During your gas safety check, expect the engineer to look at four key things:

  • The safety devices are working properly
  • The boiler isn't leaking harmful gas and combustion by-products
  • The boiler is operating at the correct temperature and is on the right setting and can burn gas properly
  • The ventilation routes are clear to expel gas into the outside air

If your engineer finds a problem in any of these areas during the safety check, they must make them safe. This could involve disconnecting the faulty boiler and arranging for the gas supply to be cut off, which can be extremely inconvenient when your house is already packed full of moving boxes, but it's best to get it done as soon as you can to avoid any problems further down the line.

Book a gas service
Once you own your new property, it is your responsibility to book in annual gas services to ensure all of your appliances are safe for use, according to the Gas Safety (Installation and Use) Regulations 1998. These services are much more in-depth than gas safety checks and will involve a Gas Safe registered engineer removing the boiler casing so they can get to all of the essential parts of your boiler. This includes (but isn't limited to) checking the following:

  • The gas pressure and flow is correct
  • Flue combustion — your engineer will use a flue analyser to check that the boiler is using the correct mixture of gas and air to create heat
  • Safety devices are working as they should be
  • Water is working efficiently, and the pipework is in good condition
  • Electrical connections are safe, including wiring
  • Seals are intact and there are no leaks
  • Condensate trap and pipe aren't blocked

Maintain your boiler regularly
In between gas safety checks and services, there are other things you can be doing to maintain your boiler and avoid inconvenient breakdowns. For example, if your radiators feel colder at the bottom than the top, it's likely that there is air trapped inside them that needs releasing. Bleeding your radiators can relieve this build up of pressure and reduce the extra strain that trapped air puts on your boiler. This will make it work more efficiently and effectively, while making it cheaper for you to run.

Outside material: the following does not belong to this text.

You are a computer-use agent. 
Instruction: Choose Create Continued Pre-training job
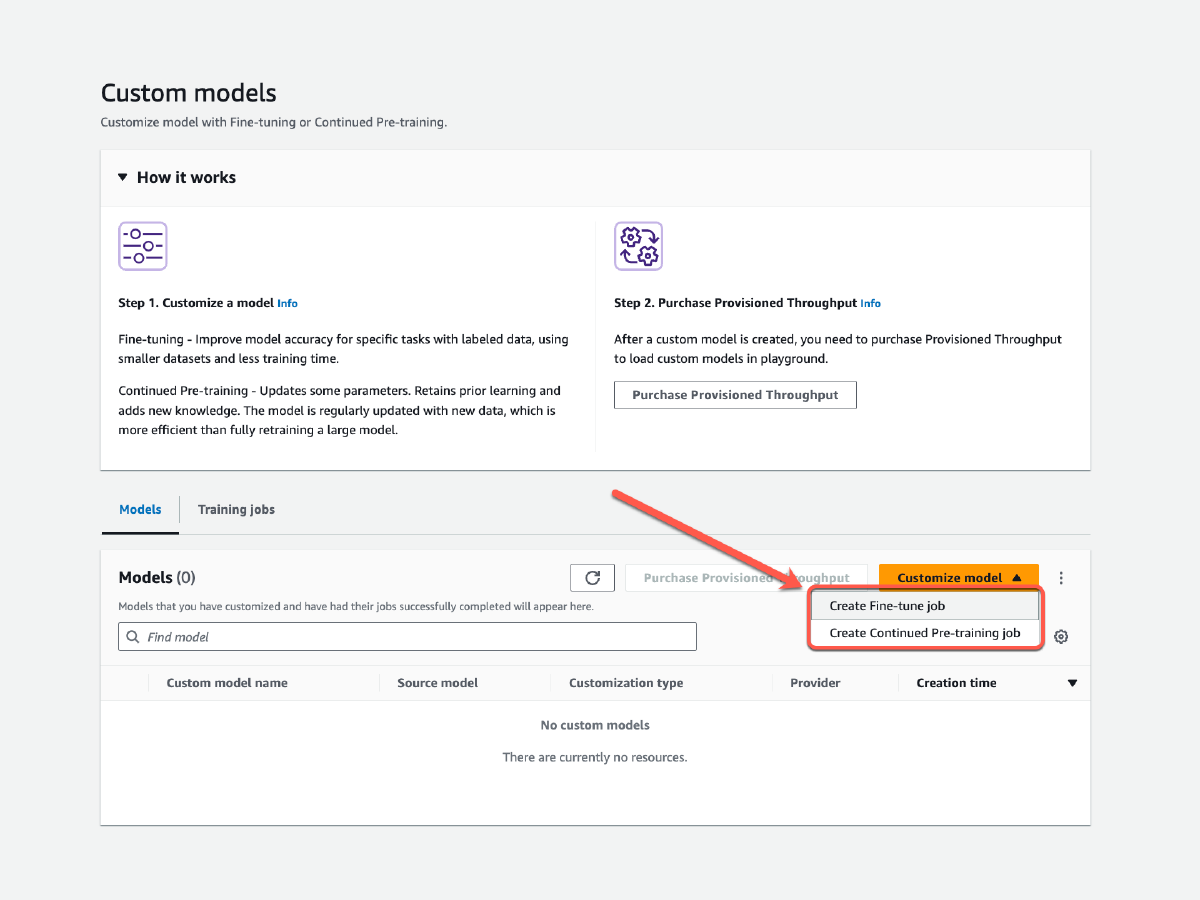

Your boiler will also need plenty of ventilation, so if it's kept in a cupboard it's important that you clear any clutter around it. If you're unsure whether your boiler has sufficient ventilation, your engineer will be able to discuss this with you.

Moving into your new home will be exciting, but don't forget to check the important things on your arrival. A broken-down boiler can cost you hundreds in repairs and be extremely inconvenient, especially when you've got boxes and bags of stuff to sort out. Take my tips on board and you can be sure you'll have a safe, efficient boiler in your new home.